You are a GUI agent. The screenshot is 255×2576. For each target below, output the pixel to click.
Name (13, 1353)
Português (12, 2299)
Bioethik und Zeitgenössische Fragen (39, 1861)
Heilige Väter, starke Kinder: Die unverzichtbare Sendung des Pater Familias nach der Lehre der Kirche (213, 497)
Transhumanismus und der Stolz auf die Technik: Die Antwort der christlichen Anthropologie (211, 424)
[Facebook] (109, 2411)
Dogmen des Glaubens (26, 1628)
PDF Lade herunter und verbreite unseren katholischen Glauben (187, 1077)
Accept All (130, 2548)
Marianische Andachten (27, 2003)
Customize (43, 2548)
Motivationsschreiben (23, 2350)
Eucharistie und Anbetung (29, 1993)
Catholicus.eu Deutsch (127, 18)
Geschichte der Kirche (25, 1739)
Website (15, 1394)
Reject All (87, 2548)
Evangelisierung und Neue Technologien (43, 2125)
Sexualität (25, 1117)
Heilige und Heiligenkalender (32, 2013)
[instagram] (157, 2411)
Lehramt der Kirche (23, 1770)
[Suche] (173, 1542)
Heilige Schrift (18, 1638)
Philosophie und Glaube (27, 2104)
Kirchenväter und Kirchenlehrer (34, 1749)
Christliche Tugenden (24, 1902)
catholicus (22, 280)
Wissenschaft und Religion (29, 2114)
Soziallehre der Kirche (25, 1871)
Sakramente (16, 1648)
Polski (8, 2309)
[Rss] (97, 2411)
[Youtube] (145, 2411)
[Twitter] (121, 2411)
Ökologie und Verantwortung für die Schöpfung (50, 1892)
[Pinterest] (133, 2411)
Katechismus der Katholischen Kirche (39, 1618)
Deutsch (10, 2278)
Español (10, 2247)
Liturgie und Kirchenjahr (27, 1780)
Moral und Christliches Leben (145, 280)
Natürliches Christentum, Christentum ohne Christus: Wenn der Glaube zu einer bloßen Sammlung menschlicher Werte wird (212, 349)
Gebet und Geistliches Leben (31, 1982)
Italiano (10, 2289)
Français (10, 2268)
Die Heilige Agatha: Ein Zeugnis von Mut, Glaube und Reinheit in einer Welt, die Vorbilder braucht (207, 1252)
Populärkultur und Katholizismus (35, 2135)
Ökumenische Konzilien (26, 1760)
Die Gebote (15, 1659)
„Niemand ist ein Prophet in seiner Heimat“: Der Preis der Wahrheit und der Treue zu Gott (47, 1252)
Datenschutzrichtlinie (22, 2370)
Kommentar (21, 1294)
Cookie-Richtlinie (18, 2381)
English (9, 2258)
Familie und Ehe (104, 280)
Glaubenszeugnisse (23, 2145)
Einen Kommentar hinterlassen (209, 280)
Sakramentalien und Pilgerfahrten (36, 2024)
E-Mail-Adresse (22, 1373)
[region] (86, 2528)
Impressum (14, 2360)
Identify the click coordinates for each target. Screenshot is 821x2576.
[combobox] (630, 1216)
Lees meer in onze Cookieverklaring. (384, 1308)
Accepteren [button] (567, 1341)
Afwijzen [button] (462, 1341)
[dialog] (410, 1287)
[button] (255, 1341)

*****

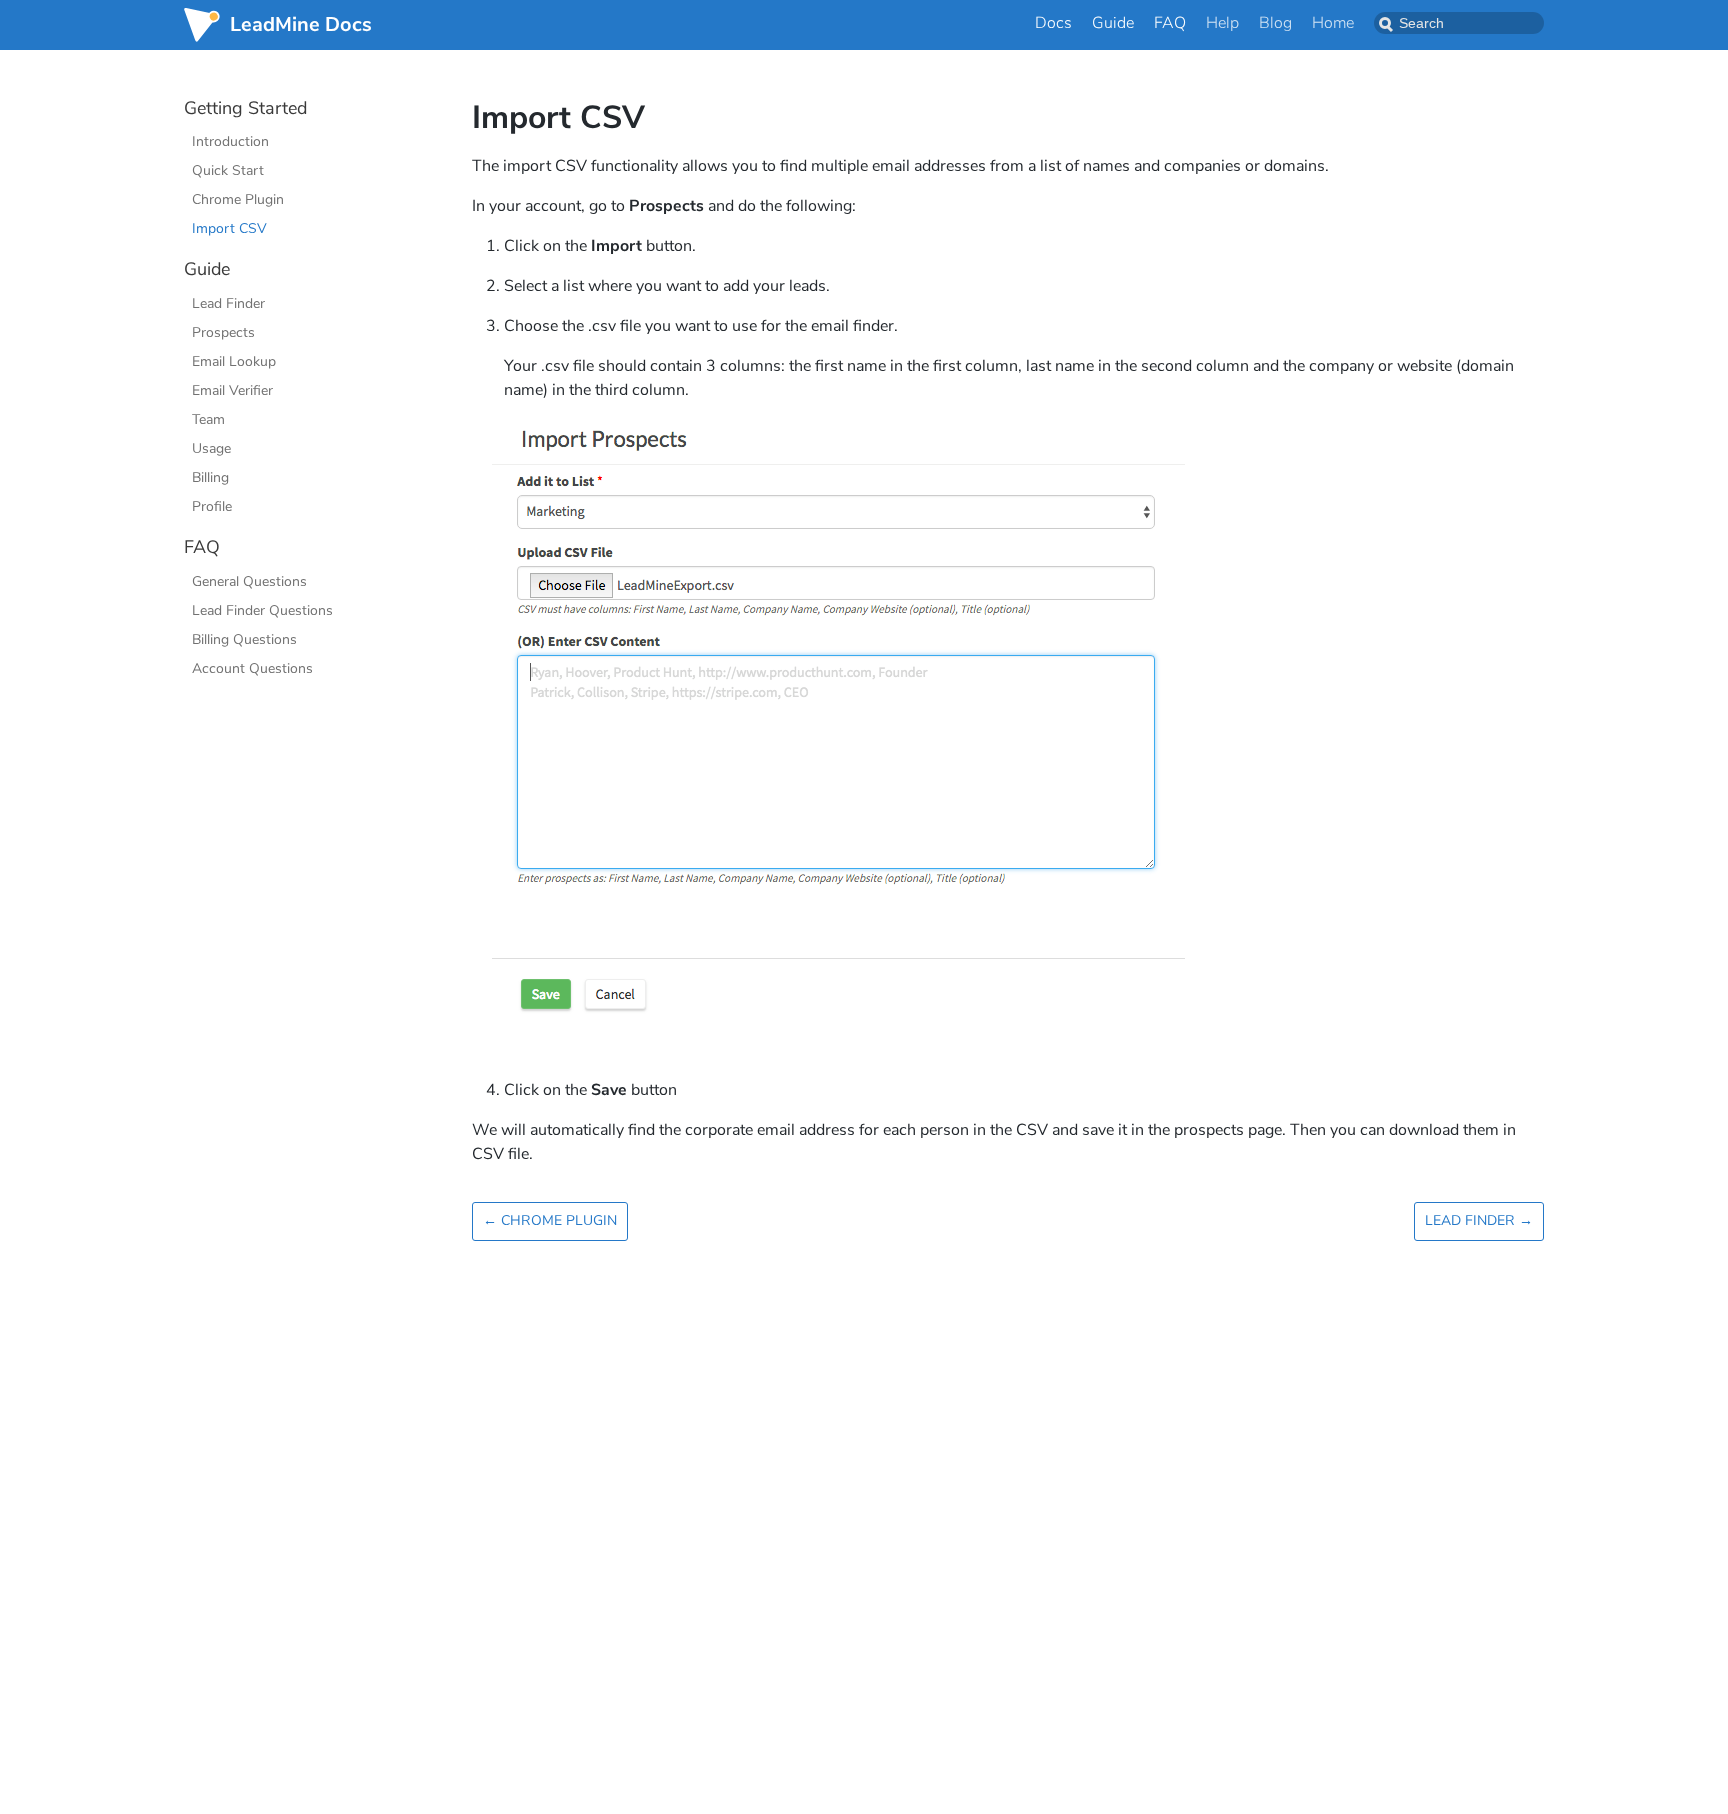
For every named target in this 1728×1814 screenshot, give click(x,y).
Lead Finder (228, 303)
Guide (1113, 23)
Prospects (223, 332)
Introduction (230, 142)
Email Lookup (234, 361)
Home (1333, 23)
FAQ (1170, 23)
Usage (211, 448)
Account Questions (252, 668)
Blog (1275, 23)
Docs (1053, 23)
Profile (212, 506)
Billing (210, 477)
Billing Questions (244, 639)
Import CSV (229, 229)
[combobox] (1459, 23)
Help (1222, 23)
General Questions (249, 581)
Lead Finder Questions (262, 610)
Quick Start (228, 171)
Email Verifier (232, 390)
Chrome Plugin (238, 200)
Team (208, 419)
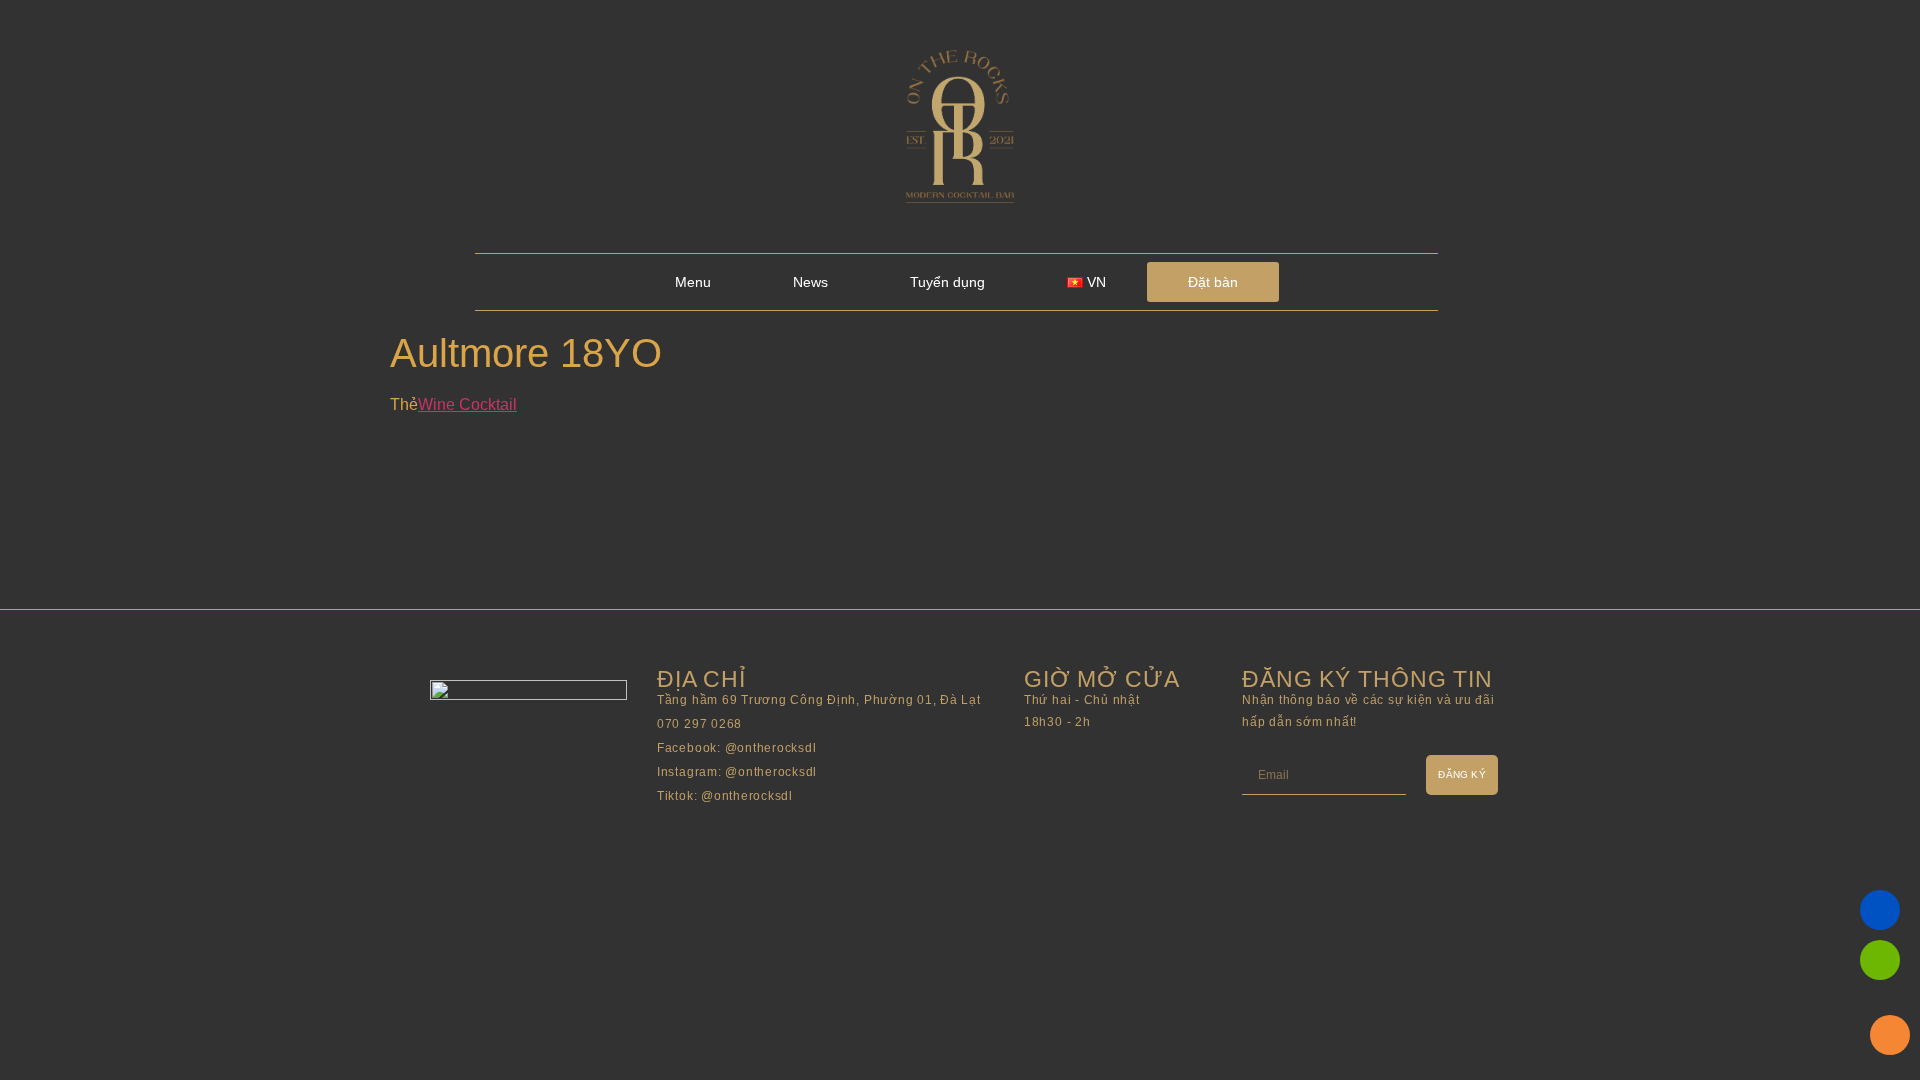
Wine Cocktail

*****

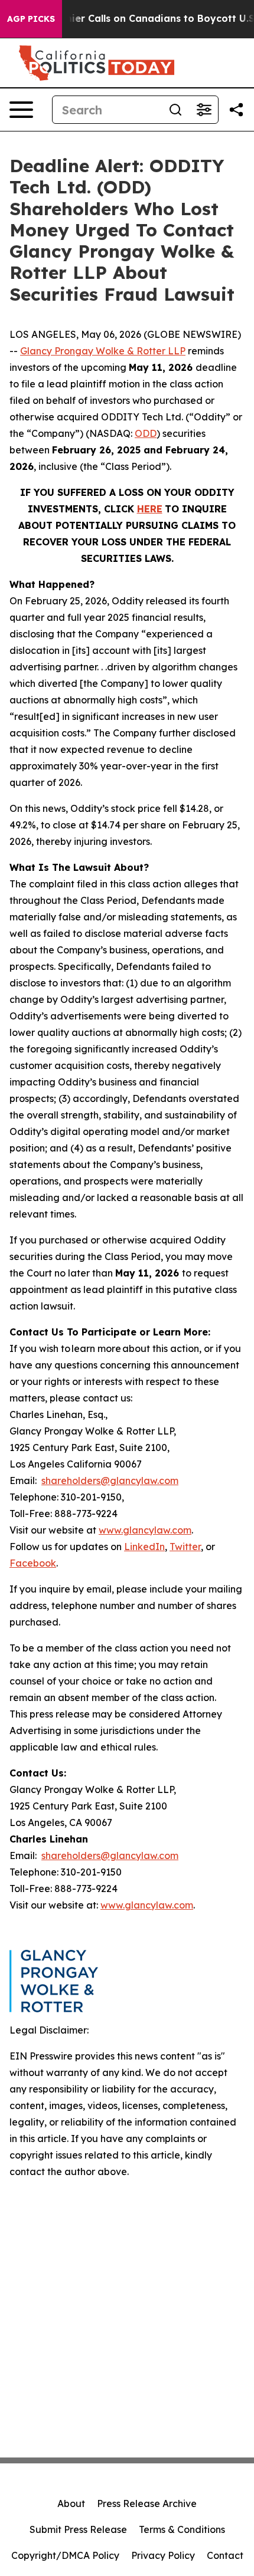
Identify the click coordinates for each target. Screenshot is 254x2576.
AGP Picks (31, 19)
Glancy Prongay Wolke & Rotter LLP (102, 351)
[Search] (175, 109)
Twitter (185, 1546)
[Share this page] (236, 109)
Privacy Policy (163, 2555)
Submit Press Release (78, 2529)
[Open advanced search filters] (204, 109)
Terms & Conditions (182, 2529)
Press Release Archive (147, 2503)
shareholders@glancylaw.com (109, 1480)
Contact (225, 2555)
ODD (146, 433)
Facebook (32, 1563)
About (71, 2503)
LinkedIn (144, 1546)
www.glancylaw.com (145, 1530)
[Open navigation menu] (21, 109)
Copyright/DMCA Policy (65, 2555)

*****

§ Prompt:
The response should hold exactly the lines starting at the line with "About (71, 2503)" and ending at the line with "Copyright/DMCA Policy (65, 2555)", and no other line of the material above.

§ Exercise solution:
About (71, 2503)
LinkedIn (144, 1546)
www.glancylaw.com (145, 1530)
[Open navigation menu] (21, 109)
Copyright/DMCA Policy (65, 2555)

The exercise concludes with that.